Nell’ottica di favorire un approccio complesso al tema dell’energia, nel corso dell’intervista Basosi va comunque oltre la semplice dicotomia tecnologica tra impianti flash e impianti binari, rimarcando che «in generale la valutazione su quale fonte energetica utilizzare, per tutte le fonti e anche per le rinnovabili, deve derivare da un’analisi costi/benefici e si deve puntare sulla minimizzazione dell’impatto, che non è mai nullo, sull’annullamento dei rischi sanitari e sull’ottimizzazione del processo energetico».

Per esempio, le «potenzialità offerte dagli usi plurimi anche termici non mi pare che siano sfruttate in modo adeguato – continua il docente – con un’attenzione eccessiva al vettore più pregiato economicamente che è quello elettrico».

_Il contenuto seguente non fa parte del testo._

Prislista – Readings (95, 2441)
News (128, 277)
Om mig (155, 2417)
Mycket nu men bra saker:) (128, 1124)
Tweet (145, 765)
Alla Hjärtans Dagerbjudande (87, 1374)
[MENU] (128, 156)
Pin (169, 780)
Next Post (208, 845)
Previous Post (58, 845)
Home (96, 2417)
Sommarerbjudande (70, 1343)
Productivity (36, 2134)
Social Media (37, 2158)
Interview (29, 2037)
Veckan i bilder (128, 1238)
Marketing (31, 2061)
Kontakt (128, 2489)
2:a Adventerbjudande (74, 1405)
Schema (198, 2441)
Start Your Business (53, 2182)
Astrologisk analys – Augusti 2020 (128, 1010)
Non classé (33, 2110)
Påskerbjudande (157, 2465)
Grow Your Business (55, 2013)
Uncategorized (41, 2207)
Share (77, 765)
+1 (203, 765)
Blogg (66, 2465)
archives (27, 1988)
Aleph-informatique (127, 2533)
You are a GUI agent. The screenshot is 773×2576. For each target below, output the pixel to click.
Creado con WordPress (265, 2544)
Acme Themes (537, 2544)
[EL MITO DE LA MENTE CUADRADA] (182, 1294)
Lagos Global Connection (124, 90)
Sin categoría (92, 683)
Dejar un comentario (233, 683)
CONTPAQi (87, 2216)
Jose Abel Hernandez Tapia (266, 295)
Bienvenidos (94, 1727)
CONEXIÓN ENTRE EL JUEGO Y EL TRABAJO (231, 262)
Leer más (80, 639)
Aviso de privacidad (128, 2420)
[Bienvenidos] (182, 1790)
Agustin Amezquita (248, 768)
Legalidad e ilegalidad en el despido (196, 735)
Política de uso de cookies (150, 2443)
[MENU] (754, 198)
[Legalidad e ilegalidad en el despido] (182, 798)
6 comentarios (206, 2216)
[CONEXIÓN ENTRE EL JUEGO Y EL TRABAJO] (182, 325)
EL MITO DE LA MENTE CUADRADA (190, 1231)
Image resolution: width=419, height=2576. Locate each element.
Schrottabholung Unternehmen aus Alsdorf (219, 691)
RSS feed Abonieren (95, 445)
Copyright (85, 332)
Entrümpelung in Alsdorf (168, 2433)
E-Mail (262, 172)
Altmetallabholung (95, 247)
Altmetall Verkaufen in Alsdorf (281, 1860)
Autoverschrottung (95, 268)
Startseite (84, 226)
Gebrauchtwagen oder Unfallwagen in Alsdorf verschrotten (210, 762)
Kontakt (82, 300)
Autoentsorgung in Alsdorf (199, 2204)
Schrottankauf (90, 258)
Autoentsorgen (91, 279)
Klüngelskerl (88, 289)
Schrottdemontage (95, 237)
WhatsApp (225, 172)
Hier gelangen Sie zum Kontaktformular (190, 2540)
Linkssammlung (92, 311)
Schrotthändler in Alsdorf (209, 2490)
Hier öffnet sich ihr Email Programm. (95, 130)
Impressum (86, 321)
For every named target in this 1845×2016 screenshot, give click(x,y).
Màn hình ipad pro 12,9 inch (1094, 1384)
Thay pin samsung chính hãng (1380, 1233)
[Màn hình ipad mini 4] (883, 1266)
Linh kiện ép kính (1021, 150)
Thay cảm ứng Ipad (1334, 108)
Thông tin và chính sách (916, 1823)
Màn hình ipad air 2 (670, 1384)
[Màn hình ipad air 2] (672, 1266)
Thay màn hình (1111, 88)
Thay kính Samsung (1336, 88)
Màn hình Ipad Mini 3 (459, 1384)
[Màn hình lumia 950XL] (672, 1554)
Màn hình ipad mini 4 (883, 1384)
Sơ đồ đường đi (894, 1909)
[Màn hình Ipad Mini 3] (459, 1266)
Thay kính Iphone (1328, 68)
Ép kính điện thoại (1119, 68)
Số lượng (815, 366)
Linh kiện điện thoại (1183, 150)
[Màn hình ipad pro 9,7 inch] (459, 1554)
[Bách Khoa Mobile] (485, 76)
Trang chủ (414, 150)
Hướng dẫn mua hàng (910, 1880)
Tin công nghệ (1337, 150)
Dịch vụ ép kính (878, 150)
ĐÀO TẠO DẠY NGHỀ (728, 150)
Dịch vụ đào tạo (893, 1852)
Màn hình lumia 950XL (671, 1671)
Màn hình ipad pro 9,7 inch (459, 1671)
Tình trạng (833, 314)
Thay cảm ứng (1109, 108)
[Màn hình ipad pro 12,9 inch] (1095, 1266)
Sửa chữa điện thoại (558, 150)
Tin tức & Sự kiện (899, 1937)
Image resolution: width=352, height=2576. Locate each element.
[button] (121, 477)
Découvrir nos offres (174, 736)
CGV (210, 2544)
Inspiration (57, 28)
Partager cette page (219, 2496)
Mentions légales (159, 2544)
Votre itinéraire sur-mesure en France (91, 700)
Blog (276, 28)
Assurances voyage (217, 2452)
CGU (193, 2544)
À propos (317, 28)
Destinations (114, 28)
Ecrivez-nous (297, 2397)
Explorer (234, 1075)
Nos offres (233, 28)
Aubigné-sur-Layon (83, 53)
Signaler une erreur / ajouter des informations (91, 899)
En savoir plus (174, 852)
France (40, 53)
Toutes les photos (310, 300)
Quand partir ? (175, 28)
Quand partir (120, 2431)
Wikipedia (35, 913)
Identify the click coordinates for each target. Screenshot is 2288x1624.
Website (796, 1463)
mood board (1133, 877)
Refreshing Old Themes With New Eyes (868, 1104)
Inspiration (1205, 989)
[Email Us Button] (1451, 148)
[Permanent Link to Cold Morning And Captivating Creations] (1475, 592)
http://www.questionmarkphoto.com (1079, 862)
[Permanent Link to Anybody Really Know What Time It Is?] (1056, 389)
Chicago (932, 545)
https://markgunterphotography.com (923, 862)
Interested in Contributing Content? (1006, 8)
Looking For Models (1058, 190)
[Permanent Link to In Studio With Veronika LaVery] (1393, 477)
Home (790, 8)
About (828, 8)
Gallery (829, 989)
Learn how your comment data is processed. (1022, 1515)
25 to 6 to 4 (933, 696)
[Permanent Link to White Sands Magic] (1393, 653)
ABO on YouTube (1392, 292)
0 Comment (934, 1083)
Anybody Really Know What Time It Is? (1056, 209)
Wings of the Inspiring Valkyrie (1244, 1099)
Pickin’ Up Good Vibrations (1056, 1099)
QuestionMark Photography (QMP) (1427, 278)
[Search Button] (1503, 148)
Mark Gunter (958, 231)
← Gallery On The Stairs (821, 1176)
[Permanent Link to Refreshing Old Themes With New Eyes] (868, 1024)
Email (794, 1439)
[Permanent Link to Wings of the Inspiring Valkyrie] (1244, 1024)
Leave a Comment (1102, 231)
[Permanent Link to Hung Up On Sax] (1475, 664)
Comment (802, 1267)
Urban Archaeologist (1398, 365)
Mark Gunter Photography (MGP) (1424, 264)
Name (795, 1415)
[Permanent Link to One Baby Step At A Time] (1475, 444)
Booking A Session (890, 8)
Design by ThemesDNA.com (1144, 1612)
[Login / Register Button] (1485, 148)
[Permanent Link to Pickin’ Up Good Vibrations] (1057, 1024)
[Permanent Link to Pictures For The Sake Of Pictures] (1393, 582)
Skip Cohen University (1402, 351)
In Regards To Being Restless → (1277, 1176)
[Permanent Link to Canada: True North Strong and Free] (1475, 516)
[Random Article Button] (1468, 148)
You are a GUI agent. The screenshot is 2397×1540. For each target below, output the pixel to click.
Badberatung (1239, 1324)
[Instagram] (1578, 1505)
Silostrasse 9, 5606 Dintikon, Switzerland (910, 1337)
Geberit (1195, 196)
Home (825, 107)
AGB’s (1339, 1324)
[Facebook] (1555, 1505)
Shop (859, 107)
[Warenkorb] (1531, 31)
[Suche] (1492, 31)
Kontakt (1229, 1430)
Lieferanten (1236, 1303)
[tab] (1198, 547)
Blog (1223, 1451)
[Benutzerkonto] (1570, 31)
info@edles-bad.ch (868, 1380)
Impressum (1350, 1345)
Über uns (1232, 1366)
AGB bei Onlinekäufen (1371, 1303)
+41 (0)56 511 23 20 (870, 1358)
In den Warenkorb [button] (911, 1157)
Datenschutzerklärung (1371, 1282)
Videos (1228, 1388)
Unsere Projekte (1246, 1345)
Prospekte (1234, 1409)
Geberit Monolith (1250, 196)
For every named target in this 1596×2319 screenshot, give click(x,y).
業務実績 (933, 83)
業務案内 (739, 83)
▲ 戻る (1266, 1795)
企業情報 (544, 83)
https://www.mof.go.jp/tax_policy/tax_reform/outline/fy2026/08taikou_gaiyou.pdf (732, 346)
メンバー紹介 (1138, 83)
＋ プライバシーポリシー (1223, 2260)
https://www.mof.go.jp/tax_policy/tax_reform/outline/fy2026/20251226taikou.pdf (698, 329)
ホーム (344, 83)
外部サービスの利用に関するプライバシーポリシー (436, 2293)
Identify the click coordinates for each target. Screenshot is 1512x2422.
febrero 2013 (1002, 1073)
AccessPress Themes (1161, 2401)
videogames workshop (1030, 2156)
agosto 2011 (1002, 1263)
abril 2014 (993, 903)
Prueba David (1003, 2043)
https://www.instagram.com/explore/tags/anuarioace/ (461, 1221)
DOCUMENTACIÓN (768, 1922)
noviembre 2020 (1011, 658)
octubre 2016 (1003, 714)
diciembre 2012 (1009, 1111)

Le strade possibili per rendere più sostenibile la geotermia sono insomma molte, e già gli anni più recenti mostrano come sia possibile percorrerle, come osserva Basosi affrontando il tema dei vari comitati di cittadini che contestano gli impianti esistenti e quelli possibili per il futuro, anche di tipo binario: «Le preoccupazioni espresse da questi comitati – dichiara Basosi – hanno sicuramente un fondamento per la carenza di attenzione alle esigenze della collettività manifestata in passato dai produttori e una certa riluttanza della politica a rappresentare queste esigenze al di fuori di una logica di monetizzazione, comprensibile, ma un po’ perversa, almeno fino al 2007», ovvero l’anno in cui è stato firmato l’Accordo Generale sulla Geotermia che risponde a una duplice esigenza: da un lato attuare una politica di ricaduta economica sui territori interessati e dall’altra far sì che le aree interessate siano ambientalmente salvaguardate e tutelate.

«Ritengo – conclude dunque Basosi – che si debba evitare di gettare via il bambino con l’acqua sporca e diffido da sempre della logica NIMBY. Per questo ritengo errato l’atteggiamento di chiusura indifferenziata verso soluzioni molto diversificate».